Posted by Looney4Clooney on Jul-18-2012 23:50:

i meant like more as a project scratch drive. Not samples. Just the audio for your projects. Like bounced tracks.


Posted by cryophonik on Jul-19-2012 00:00:

quote:
Originally posted by Looney4Clooney
i meant like more as a project scratch drive. Not samples. Just the audio for your projects. Like bounced tracks.


OK, got it. Thanks!


Posted by DJ RANN on Jul-19-2012 00:07:

Yes, system drive = SSD, and you want to get at least 200gb which should serve you just fine.

Prices are gradually coming down on the larger size SSD's but its going to be a another year or so before they get competitive.

Intel is really eh only brand to go for right now. They still are the only ones with both great performance and reliability. Even with the new sadforce chips and some of the problems they had with the earlier ones (the 8mb issus) they still had lower failure rates than any of the other manufacturers, and frankly I think it was a case of a a few people having that issue and shouting very loudly. Apparently it doesn't affect many units at all, it's just the instances were well documented.

If it's your OS, it's not really that critical to do backups and anyway, what you should do is once you have done a fresh install and you have it in it's perfect fresh state, make a clone of that drive on a backup drive, so if ever it goes south, you can just use your clone to create a new OS drive in a matter of minutes.

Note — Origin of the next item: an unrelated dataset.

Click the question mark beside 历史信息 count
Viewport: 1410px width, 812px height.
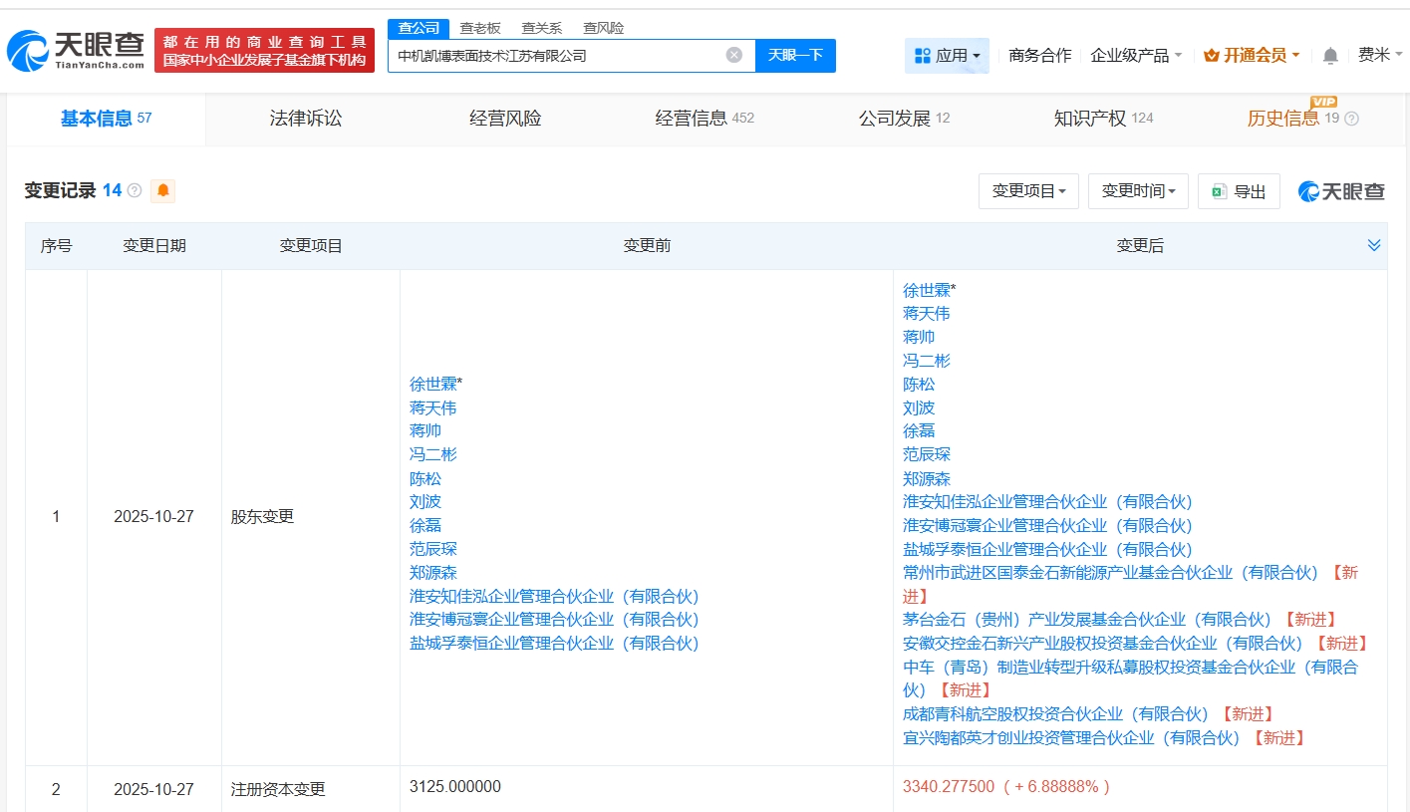(x=1352, y=119)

Here is a C&P from the other thread:

The thing is, most i7 systems can handle the projects, it's mor a matter of data bottle necking - even though logic has the discrete CPU and HDD monitors, it doesn't properly account for slow data throughput from your drives. Sure the HDD meter will spike with slow drives but magically, when you put SSD's in there you CPU meter also consistently records lower overall readings.

Basically, go Intel 3 or 5 series, get 200gb+ and make sure trim is enabled. Never look back - any other HDD computer will suddenly seem sooooooo slow.


Posted by Looney4Clooney on Jul-19-2012 01:26:

system drive has your presets and what not so i think it is pretty important to backup. I think you need 2. 1 for os, the other for your scratch audio. I mean for this one , you don't need anything big especially for edm. Even 62 is enough for 1 - 3 projects.


Posted by jonmitz on Jul-19-2012 02:09:

to answer one of your questions, SSD technology is more reliable than magnetic recording, however that does not mean that SSD Y is always better than magnetic drive X

use newegg.com and find something well reviewed with the capacity and price range you are looking for and you should be fine


Posted by Looney4Clooney on Jul-19-2012 02:17:

they are in theory. Its just that when they fail, you can't get the data back. I had to retrieve data from a hardrive once, cost me 2000$. But i got most of it back. I think that is the caveat. I don't know for sure but i would think that the interface you are using to access the drive matters. I've never had anything fail that was in my mac pro. external drives have failed. Perhaps it is the power supply ? The mac one is a pretty good. And if you are using dirty power....


Posted by cryophonik on Jul-19-2012 03:13:

Thanks guys, lots of good info here.

quote:
Originally posted by DJ RANN
Yes, system drive = SSD, and you want to get at least 200gb which should serve you just fine.

Basically, go Intel 3 or 5 series, get 200gb+...


What makes 200GB the magic number, RANN? My current system drive is using less than half that, so I was planning on probably going with a 128GB, just to be on the safe side. 200GB seems like overkill for me, not to mention a pretty big jump in price, unless there is some other reason that I'm not aware of. Again, the SSD will be for the OS/software installation only - I've 4 other HDs totaling 4TB for storage/projects/backup.